Search code examples
pythondata-scienceknnrecommendation-engine

KNN model returns same distances with any k


I am trying to create a basic item based recommender system with knn. But with the following code it always returns same distances with different k's with the model.

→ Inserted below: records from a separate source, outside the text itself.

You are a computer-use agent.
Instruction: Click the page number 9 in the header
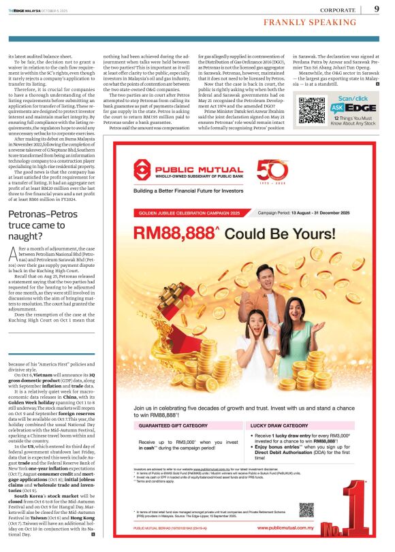tap(377, 9)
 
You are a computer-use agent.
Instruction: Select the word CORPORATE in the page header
tap(339, 10)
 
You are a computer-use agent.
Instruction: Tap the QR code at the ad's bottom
tap(306, 510)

Why it returns same results?

df_ratings = pd.read_csv('ml-1m/ratings.dat', names=["user_id", "movie_id", "rating", "timestamp"],
            header=None, sep='::', engine='python')
matrix_df = df_ratings.pivot(index='movie_id', columns='user_id', values='rating').fillna(0).astype(bool).astype(int)

um_matrix = scipy.sparse.csr_matrix(matrix_df.values)

# knn model
model_knn = NearestNeighbors(metric='cosine', algorithm='brute', n_neighbors=17, n_jobs=-1)
model_knn.fit(um_matrix)

distances, indices = model_knn.kneighbors(um_matrix[int(movie)], n_neighbors=100)

Solution

  • Your model returns the same distances for any K because your K does not change the distances between your datapoints.

    K-Nearest-Neigbours does simply find the nearest neigbours of a point in your feature space, the K does spceify how many of them you are looking for, not how far they are away from each other.

    A simple example would be

    X = [[0,0],[0,5],[5,0],[5,5][4,4]] 
    

    As a scatter plot it looks like

    so your distance matrix defines the distances between all points:

       [0,0]:  [0.        , 5.        , 5.        , 5.65685425, 7.07106781],
       [0,5]:  [0.        , 4.12310563, 5.        , 5.        , 7.07106781],
       [5,0]:  [0.        , 4.12310563, 5.        , 5.        , 7.07106781],
       [5,5]:  [0.        , 1.41421356, 5.        , 5.        , 7.07106781],
       [4,4]:  [0.        , 1.41421356, 4.12310563, 4.12310563, 5.65685425]]
    

    The first row shows the distances from point [0,0] to any other point

    • to itself its 0
    • to [0,5] the distance is 5
    • to [5,0] the distance is 5
    • to [4,4] its (in my case euklidian distance) the squareroot of 4*4+4*4 so 5.65..
    • to [5,5] the euklidian distance is 7.07106781

    So no matter how many points you are looking for (K) the distances are allways the same.